• [TASK TO COMPLETE] Check each line of the entries below for the word "agent", and copy the lines that have it.

[Saved entries]
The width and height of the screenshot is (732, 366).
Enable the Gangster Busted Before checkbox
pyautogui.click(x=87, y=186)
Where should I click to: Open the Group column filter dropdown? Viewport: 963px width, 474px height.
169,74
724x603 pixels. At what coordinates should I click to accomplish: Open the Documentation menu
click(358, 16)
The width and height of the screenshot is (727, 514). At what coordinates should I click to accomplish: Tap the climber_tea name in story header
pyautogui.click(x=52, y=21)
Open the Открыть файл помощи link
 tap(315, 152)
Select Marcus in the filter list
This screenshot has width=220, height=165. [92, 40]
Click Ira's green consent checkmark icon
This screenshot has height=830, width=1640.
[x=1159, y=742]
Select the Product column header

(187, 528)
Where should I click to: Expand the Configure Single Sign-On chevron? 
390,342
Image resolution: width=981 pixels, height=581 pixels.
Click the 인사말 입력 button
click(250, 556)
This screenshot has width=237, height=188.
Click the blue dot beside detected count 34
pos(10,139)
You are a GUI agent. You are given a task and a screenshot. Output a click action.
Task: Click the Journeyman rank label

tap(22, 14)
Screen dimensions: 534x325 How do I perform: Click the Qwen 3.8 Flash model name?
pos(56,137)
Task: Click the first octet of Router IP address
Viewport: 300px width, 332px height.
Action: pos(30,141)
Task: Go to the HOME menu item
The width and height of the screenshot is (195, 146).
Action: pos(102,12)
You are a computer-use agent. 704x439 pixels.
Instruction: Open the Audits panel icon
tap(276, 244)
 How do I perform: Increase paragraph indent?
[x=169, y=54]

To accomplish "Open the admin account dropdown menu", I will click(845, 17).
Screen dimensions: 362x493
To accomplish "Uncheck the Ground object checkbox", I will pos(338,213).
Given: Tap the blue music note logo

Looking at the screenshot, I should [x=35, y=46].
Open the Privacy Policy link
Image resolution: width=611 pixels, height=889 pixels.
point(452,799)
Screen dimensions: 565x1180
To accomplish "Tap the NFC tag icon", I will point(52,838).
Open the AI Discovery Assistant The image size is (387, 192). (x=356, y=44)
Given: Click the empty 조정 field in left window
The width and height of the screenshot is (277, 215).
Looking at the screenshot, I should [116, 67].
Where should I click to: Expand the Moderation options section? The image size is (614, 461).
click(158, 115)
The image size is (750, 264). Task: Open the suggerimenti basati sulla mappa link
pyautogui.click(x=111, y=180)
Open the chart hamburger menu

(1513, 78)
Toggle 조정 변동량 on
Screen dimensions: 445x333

• [OUTPUT OF THE EXERCISE]
You are a GUI agent. You are given a task and a screenshot. Output a click action.
You are a computer-use agent. 704x439 pixels.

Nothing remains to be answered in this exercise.